WHAT IS EXPECTED
Exclude every picture. Output verbatim the lines from the one containing "The image size is (1916, 1034)." to the end of the data.

Stored items:
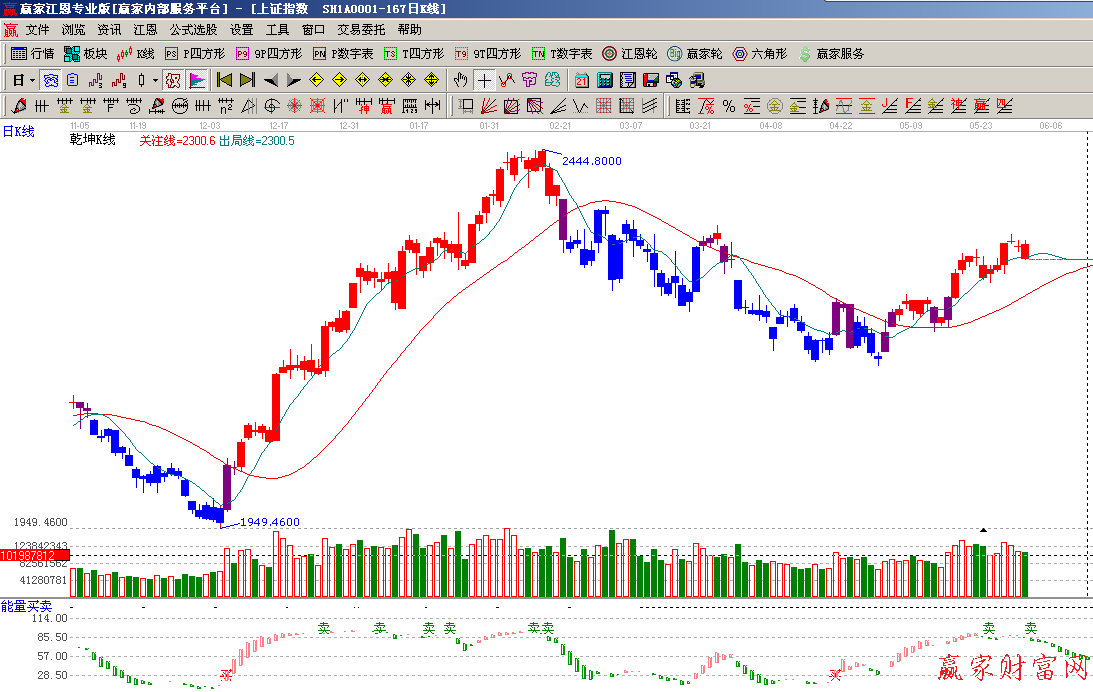Click the 行情 quotes button

(x=32, y=54)
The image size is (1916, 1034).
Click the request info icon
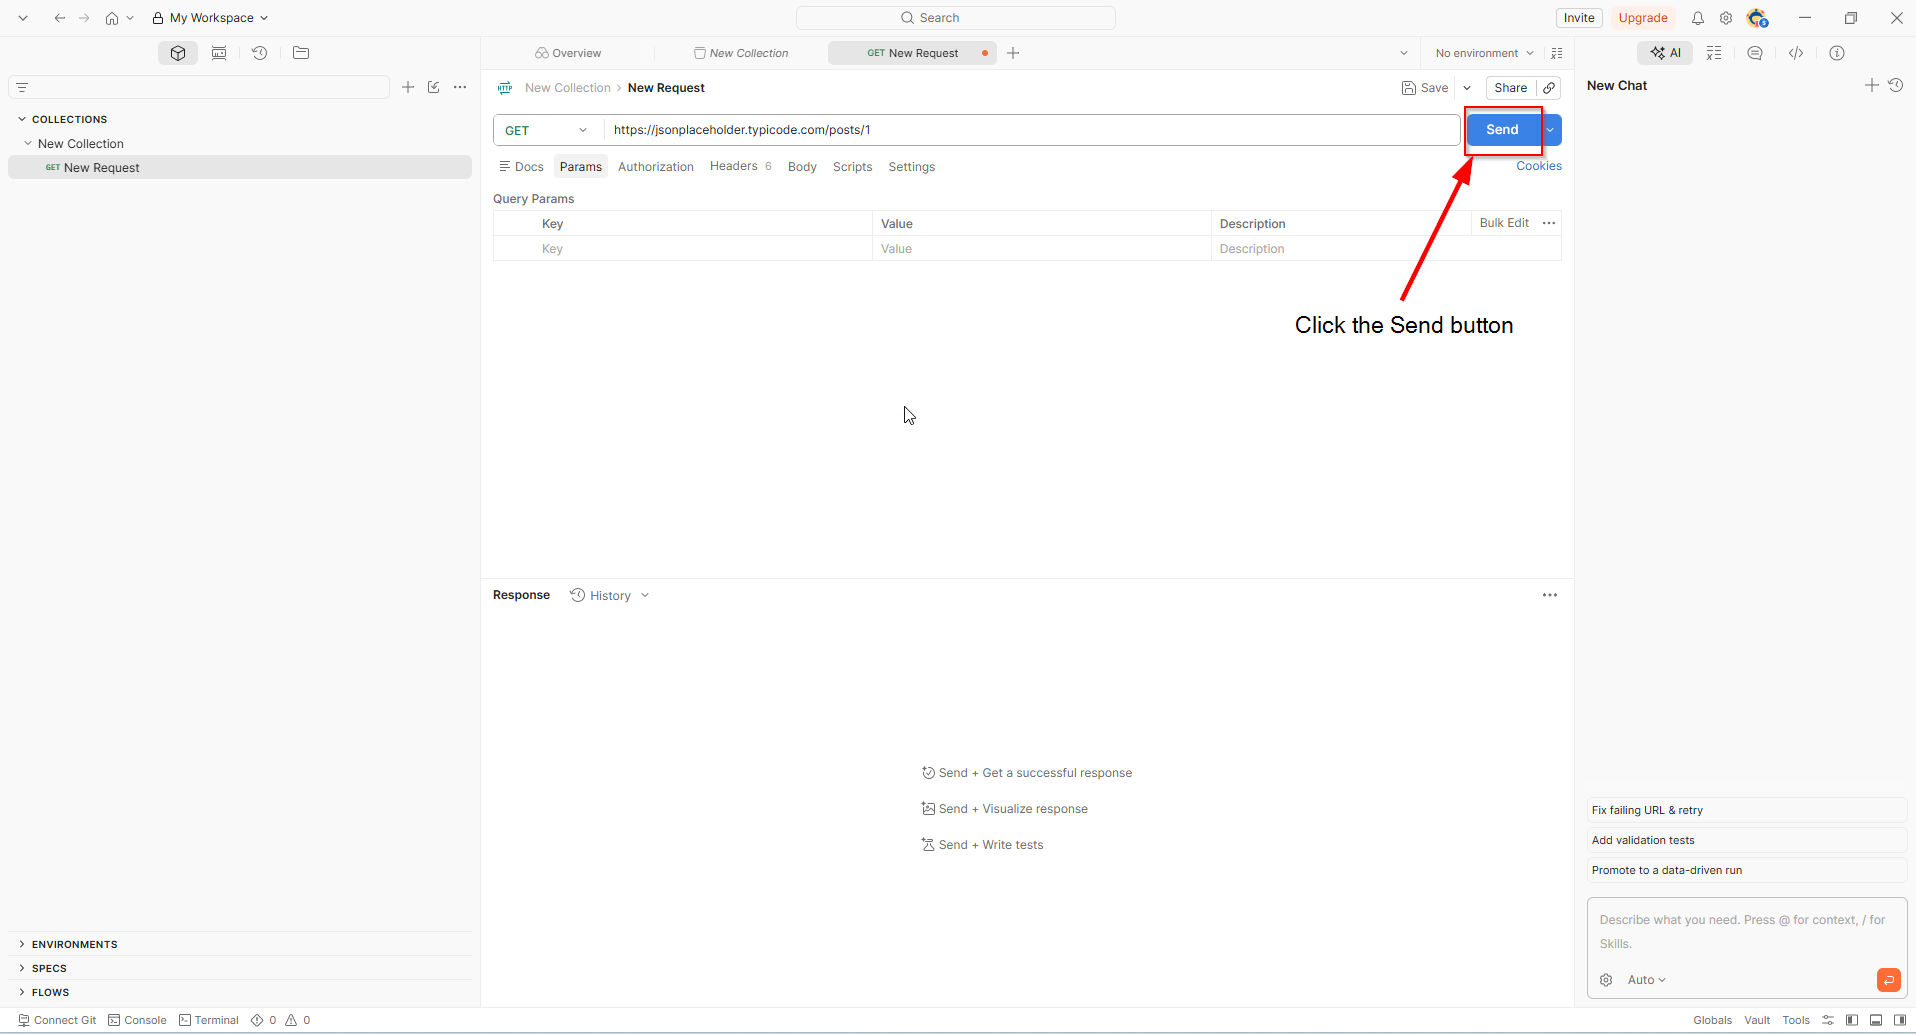tap(1837, 53)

ANSWER BOX
The image size is (1916, 1034).
Click the request info icon
tap(1837, 53)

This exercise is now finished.